Directions for this task ::
Start to finish, print the entries exactly, and carry none of the pictures over.

Supplied material Block Start

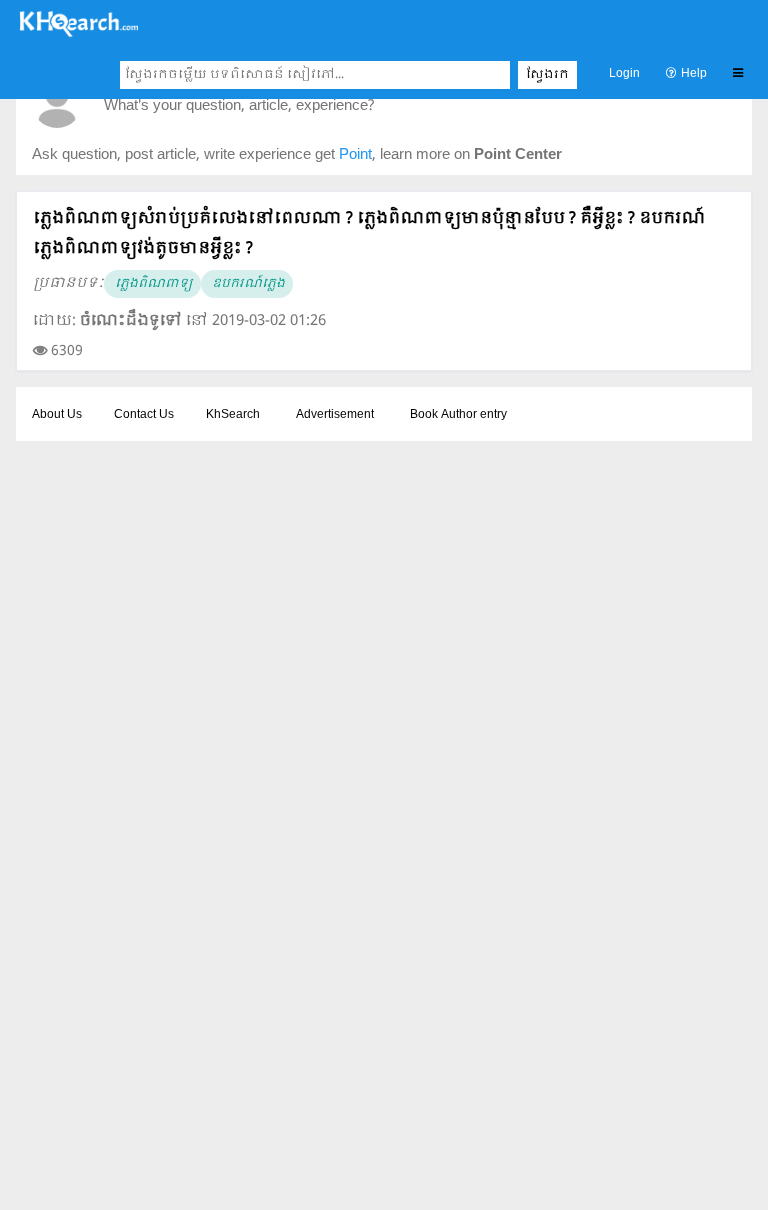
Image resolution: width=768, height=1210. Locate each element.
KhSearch (233, 415)
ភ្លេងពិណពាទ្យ (152, 284)
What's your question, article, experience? (239, 106)
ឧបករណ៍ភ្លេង (247, 284)
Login (624, 74)
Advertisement (335, 415)
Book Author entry (458, 415)
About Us (57, 415)
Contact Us (144, 415)
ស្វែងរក (547, 75)
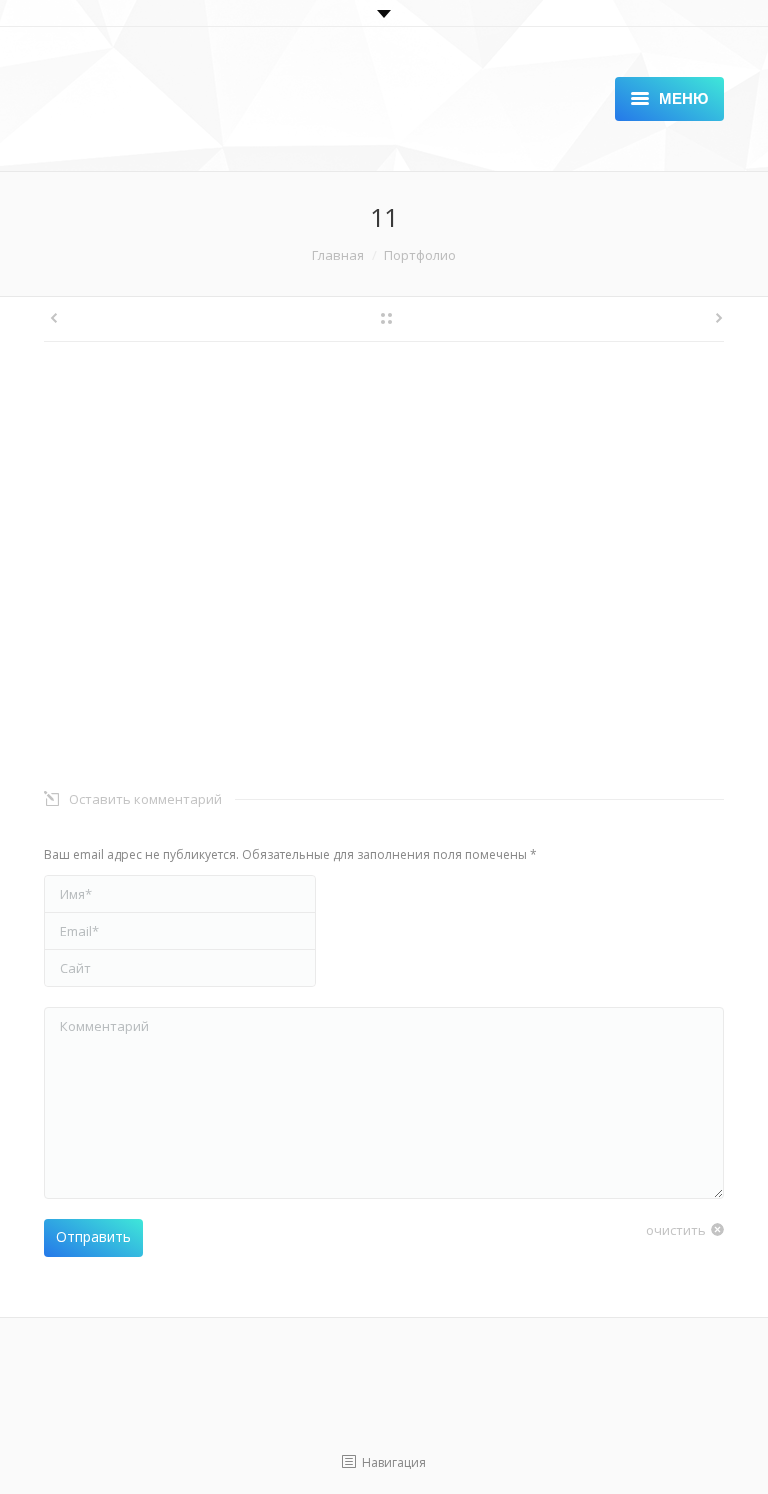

Supplied material Block End

Response ::
Image resolution: width=768, height=1210. Locate each element.
KhSearch (233, 415)
ភ្លេងពិណពាទ្យ (152, 284)
What's your question, article, experience? (239, 106)
ឧបករណ៍ភ្លេង (247, 284)
Login (624, 74)
Advertisement (335, 415)
Book Author entry (458, 415)
About Us (57, 415)
Contact Us (144, 415)
ស្វែងរក (547, 75)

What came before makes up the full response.